Healthcare technology continues to come under fire for failing to deliver results--whether lower costs, increased efficiency, better clinical outcomes. This time researchers are turning their critical eye to clinical decision support.

Despite increasing emphasis on the role of clinical decision-support systems for improving care and reducing costs, evidence to support widespread use is lacking, they conclude in a systematic review of 148 randomized, controlled trials. The study was funded by the Agency for Healthcare Research and Quality and published yesterday in the Annals of Internal Medicine.

Researchers looked at several potential benefits of decision support, including better clinical outcomes, improvements to workload and efficiency, increased patient satisfaction and reduced cost. The study also looked at provider use and implementation.

"Both commercially and locally developed CDSSs are effective at improving healthcare process measures across diverse settings, but evidence for clinical, economic, workload and efficiency outcomes remains sparse," the researchers concluded. "Our findings are important in light of the increasing political interest and financial investment of the U.S. government in resources for health IT."

The argument--which, to be clear, is not that healthcare technology doesn't offer these benefits but that it is not proven to offer them--is a recurring one. And a number of recent studies have questioned the benefits of health IT.
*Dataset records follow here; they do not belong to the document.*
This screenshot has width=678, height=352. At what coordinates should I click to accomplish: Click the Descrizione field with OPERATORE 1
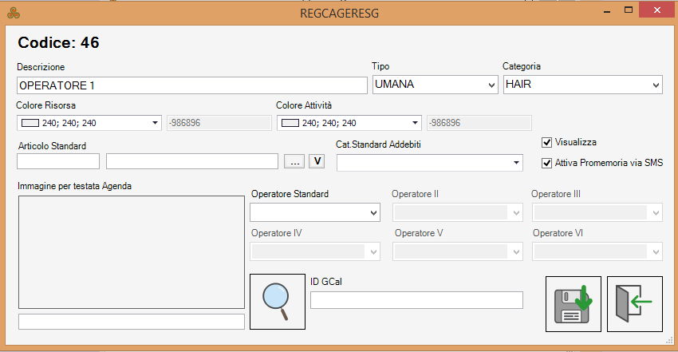tap(191, 85)
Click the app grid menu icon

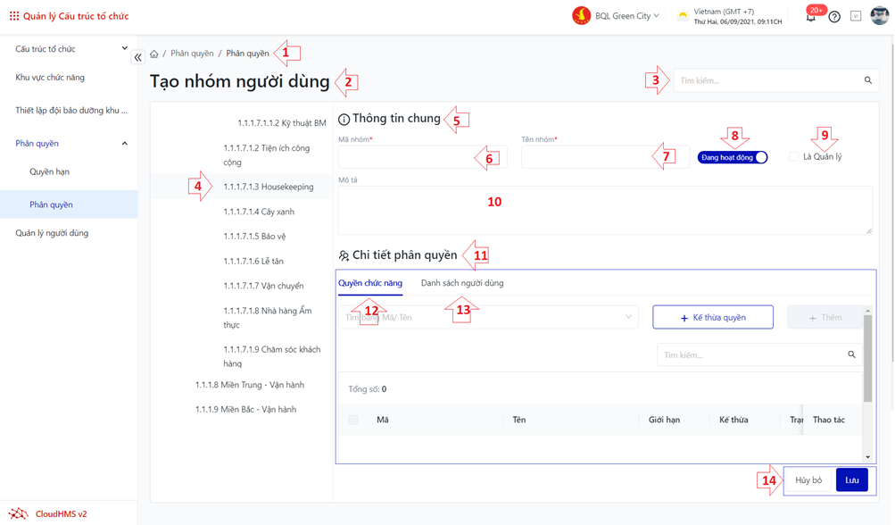tap(14, 16)
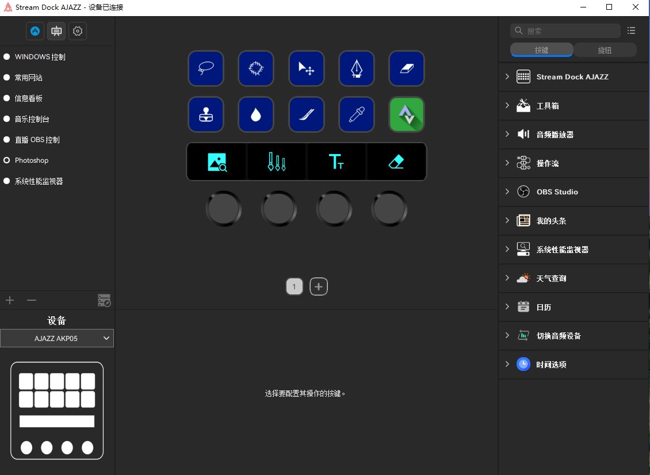The image size is (650, 475).
Task: Select the cyan brushes icon on touch strip
Action: (277, 162)
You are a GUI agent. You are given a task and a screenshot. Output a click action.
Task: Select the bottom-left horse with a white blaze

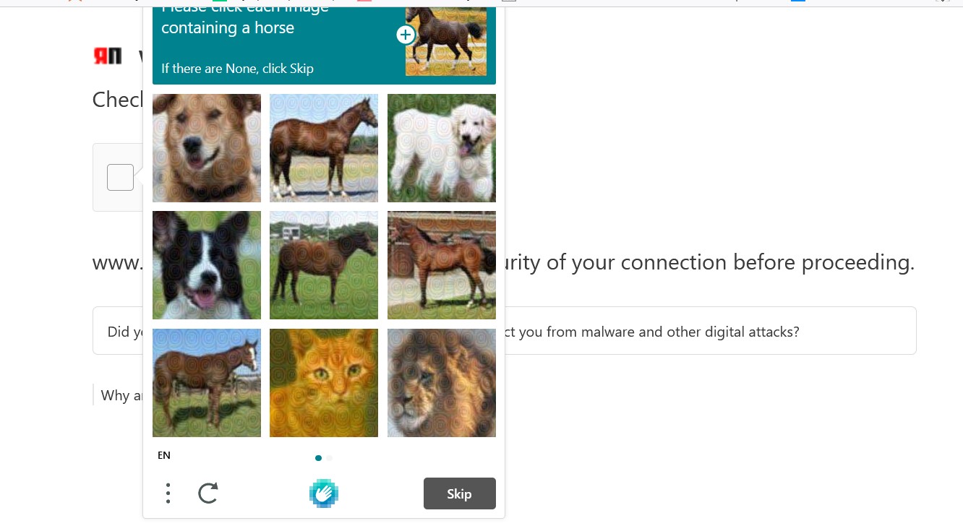pos(207,383)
Earlier this year, the Journal of the American Medical Informatics Association published a series of studies on health technology, including one that found some electronic health records are lacking in adverse drug event detection.

A study published earlier this month by researchers at the Mayo Clinic and Purdue University found that remote monitoring doesn't prevent readmissions among older patients with multiple health issues.

A study published in March found electronic access to medical imaging and lab results has led to a significant increase in imaging and blood tests--researchers dubbed this the "convenience effect."

The latter led to a war of written words between the authors of the study and Farzad Mostashari, the National Coordinator for Health IT, who argued the study "ultimately tells us little about little about the ability of electronic health records to reduce costs" and "nothing about the impact of EHRs on improving care."